▸ **Task requirements**:
1: According to the notes on the weak law of large numbers, in which lecture was an argument based on Chebyshev’s inequality presented?
2: Retype the part of the notes on the weak law of large numbers that opens with the words containing "1. A law of" and closes with "probability to \(\mu\).".

▸ **Passage given**:
Theorem 1 (The Weak Law of Large Numbers) If \(X_1, \ldots, X_n\) are IID random variables with mean \(\mathbb{E}(X_i)=\mu\) and \(\mathsf{Var}\left(X_i\right)=\sigma^2\), then for all \(\varepsilon>0\), \[\lim_{n\to\infty} \mathbb{P}\left(|\overline{X}_n-\mu|\geq \varepsilon\right)= 0.\]

  1. You have already seen the law of large numbers at work so many times in the course.
  2. An argument based on Chebyshev’s inequality was also presented in Lecture 5d.
  3. Wasserman (2004, p. 76, Theorem 5.6) actually states the theorem without \(\mathsf{Var}\left(X_i\right)=\sigma^2\), but the proof will no longer be based on Chebyshev’s inequality.
  4. Another way to write the conclusion of the theorem is \[\overline{X}_n\overset{p}{\to} \mu.\]
  1. \(\overline{X}_n\overset{p}{\to} \mu\) is usually expressed in many ways. As \(n\to \infty\),

    1. A law of large numbers applies to \(\overline{X}_n\).
    2. \(\overline{X}_n\) is a consistent estimator of \(\mu\). Refer to Definition 6.7 of Wasserman (2004), p. 90.
    3. The sequence \(\overline{X}_1, \overline{X}_2, \ldots\) converges in probability to \(\mu\).
  2. Take note that \(\mu=\mathbb{E}\left(X_i\right)\), the common mean of the marginal distributions of \(X_1,X_2, ,\ldots\).

The emerging shape of the distribution

  1. Standardize first in order to “counter” two things:

    1. the effect of the distribution “moving” from left to right
    2. the effect of the distribution of the sample mean concentrating at \(\mu\).
  2. Here we know that \(\mathbb{E}\left(\overline{X}_n\right)=\mu\) and \(\mathsf{Var}\left(\overline{X}_n\right)=\sigma^2/n\).

▸ **Information provided**:
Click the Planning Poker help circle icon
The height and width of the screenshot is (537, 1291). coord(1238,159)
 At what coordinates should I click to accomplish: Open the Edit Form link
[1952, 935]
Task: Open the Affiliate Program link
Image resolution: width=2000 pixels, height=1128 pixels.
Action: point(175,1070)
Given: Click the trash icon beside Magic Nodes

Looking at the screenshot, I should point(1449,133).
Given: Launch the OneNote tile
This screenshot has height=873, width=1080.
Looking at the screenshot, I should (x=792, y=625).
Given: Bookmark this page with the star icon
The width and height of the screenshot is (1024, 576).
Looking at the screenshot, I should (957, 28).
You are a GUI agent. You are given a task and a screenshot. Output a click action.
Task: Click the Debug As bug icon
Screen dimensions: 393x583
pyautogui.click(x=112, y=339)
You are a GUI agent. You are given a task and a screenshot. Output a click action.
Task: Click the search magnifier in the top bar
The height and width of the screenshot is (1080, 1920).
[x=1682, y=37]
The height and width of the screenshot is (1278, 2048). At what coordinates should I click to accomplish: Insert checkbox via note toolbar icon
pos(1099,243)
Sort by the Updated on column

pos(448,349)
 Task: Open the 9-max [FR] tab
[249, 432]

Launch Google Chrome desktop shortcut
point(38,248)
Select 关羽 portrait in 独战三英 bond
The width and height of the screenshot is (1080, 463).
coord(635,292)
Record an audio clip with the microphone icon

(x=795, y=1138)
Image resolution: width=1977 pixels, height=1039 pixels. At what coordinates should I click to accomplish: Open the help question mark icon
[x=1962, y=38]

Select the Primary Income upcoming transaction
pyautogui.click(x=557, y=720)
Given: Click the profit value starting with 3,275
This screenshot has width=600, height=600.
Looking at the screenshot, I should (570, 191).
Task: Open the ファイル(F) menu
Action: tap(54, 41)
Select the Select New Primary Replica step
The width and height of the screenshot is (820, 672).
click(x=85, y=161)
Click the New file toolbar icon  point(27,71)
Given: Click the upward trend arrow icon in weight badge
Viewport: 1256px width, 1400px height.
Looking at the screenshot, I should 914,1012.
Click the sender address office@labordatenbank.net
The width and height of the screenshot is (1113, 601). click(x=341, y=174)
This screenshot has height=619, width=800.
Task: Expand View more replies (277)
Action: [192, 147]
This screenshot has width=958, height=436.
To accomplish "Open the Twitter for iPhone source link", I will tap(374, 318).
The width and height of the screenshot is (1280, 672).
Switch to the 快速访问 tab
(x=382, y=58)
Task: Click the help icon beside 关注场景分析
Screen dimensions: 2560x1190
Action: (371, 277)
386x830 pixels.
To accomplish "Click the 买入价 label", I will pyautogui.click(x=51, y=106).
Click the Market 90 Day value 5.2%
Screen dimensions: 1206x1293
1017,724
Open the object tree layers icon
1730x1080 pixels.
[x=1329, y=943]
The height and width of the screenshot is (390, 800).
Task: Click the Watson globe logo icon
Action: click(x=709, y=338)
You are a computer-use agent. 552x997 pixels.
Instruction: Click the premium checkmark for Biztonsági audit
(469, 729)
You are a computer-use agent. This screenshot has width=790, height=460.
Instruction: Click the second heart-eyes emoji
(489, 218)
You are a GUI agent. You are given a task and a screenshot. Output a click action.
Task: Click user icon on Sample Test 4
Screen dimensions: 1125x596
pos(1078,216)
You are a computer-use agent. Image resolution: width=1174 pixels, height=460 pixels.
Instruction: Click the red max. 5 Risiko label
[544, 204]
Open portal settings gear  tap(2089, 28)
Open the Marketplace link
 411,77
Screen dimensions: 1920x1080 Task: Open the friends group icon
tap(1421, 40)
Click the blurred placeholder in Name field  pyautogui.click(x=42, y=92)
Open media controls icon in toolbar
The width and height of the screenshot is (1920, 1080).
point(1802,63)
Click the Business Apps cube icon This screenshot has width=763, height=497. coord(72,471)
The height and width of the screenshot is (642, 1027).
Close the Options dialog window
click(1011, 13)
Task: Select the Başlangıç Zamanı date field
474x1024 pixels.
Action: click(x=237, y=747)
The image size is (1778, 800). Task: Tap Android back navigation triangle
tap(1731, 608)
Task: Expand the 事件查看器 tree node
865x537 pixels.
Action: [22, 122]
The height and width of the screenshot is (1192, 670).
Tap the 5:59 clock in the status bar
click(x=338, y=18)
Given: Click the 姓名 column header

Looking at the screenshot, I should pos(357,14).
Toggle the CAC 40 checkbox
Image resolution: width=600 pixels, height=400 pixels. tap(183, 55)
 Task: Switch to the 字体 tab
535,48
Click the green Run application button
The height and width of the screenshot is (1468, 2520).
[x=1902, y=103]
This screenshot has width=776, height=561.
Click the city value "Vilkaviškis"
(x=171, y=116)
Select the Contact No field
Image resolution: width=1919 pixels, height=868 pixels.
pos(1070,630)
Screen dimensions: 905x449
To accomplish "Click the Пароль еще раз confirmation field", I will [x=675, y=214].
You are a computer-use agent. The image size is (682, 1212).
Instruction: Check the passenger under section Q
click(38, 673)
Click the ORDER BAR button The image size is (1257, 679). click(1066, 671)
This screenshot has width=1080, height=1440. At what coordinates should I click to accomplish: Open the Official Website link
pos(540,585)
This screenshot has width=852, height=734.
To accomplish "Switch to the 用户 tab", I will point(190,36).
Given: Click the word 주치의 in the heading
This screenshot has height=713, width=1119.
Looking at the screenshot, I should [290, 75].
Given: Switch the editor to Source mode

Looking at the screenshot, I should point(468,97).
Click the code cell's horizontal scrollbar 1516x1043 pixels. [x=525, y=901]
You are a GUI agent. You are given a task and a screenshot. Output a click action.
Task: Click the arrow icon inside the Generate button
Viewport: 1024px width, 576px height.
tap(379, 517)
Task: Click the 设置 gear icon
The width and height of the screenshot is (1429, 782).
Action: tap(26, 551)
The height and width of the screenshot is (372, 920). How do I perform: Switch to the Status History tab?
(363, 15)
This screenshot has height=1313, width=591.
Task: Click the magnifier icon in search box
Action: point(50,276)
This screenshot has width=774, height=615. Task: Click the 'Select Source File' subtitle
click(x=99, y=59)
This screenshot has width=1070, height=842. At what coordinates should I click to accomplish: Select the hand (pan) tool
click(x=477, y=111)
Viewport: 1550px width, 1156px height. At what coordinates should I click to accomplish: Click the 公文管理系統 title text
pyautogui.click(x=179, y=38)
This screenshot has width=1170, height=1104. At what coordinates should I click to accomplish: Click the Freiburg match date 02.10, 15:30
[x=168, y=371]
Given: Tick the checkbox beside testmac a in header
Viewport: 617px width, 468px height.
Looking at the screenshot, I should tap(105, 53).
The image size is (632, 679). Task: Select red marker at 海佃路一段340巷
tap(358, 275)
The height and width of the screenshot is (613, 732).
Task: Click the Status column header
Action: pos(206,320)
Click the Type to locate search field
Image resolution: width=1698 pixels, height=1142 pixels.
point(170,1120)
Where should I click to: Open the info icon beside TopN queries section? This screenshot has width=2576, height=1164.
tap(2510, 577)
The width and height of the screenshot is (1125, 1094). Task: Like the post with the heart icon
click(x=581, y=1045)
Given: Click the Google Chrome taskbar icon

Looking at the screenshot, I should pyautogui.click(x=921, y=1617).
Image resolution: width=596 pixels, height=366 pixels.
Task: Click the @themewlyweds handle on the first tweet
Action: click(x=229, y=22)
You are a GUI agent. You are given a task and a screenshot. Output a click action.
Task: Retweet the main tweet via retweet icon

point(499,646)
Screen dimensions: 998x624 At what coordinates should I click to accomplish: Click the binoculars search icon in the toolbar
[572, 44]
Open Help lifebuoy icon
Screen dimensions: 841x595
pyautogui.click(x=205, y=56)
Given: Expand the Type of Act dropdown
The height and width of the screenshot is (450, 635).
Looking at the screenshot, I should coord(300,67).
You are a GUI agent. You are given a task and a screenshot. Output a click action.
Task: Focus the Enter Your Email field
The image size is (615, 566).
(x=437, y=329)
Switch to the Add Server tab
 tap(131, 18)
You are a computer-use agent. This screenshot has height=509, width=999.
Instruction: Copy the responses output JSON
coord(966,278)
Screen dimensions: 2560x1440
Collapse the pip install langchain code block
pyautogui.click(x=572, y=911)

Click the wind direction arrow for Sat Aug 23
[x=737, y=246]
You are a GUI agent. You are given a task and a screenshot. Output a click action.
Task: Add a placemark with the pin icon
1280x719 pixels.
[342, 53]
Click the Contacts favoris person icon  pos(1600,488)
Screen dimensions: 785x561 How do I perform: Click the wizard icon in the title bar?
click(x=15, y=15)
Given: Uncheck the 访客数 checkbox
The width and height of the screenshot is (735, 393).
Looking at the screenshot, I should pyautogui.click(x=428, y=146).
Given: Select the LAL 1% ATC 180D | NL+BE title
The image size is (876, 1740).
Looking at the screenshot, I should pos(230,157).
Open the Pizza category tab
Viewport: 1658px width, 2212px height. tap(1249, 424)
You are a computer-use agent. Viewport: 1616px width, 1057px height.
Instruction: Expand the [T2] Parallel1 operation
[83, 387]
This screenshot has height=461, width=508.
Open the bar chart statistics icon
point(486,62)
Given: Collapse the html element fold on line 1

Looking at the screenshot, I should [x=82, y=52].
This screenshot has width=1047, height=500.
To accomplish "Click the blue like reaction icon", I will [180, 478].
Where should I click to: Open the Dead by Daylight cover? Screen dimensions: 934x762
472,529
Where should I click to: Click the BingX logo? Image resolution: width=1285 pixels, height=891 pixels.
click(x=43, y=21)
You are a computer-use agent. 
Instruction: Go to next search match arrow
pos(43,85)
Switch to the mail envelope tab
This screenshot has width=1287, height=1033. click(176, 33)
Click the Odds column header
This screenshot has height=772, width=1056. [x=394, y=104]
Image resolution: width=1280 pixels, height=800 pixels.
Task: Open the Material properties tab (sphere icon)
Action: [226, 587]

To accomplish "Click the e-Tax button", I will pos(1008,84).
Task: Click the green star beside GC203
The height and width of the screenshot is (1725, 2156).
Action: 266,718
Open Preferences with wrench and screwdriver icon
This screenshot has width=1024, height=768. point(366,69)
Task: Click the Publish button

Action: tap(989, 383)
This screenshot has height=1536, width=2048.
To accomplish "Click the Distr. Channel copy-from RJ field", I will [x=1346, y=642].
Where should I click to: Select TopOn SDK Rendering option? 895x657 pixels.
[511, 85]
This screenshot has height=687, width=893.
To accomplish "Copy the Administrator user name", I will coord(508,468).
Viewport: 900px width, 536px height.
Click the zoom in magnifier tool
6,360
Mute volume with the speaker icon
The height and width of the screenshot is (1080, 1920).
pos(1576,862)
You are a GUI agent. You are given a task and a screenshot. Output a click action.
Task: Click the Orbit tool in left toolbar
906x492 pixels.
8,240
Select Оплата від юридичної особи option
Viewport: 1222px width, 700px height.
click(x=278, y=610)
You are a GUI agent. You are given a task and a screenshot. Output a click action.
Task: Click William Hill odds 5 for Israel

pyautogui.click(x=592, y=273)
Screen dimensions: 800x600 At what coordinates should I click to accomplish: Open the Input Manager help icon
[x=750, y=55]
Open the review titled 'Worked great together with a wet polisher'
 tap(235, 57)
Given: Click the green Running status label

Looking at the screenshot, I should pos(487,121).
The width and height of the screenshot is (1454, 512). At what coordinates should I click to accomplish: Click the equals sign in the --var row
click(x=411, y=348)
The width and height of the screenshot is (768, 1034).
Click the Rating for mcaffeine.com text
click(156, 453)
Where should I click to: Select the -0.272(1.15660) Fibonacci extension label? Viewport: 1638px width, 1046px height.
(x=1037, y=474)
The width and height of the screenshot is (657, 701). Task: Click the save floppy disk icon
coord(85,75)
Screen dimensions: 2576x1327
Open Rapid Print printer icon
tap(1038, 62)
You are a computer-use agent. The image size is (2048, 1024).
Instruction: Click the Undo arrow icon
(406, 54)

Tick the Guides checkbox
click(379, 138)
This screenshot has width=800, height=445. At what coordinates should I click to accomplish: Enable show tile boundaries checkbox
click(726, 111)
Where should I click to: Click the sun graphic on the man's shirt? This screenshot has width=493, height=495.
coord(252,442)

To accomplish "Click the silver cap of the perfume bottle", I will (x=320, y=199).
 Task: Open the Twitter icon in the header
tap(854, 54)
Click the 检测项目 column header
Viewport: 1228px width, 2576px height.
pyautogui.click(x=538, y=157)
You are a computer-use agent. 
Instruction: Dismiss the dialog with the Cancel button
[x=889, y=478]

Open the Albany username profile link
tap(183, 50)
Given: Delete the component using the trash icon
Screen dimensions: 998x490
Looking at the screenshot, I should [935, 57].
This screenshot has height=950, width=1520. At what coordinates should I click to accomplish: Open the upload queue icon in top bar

▸ **Completed exercise**:
1: Lecture 5d

2:
1. A law of large numbers applies to \(\overline{X}_n\).
    2. \(\overline{X}_n\) is a consistent estimator of \(\mu\). Refer to Definition 6.7 of Wasserman (2004), p. 90.
    3. The sequence \(\overline{X}_1, \overline{X}_2, \ldots\) converges in probability to \(\mu\).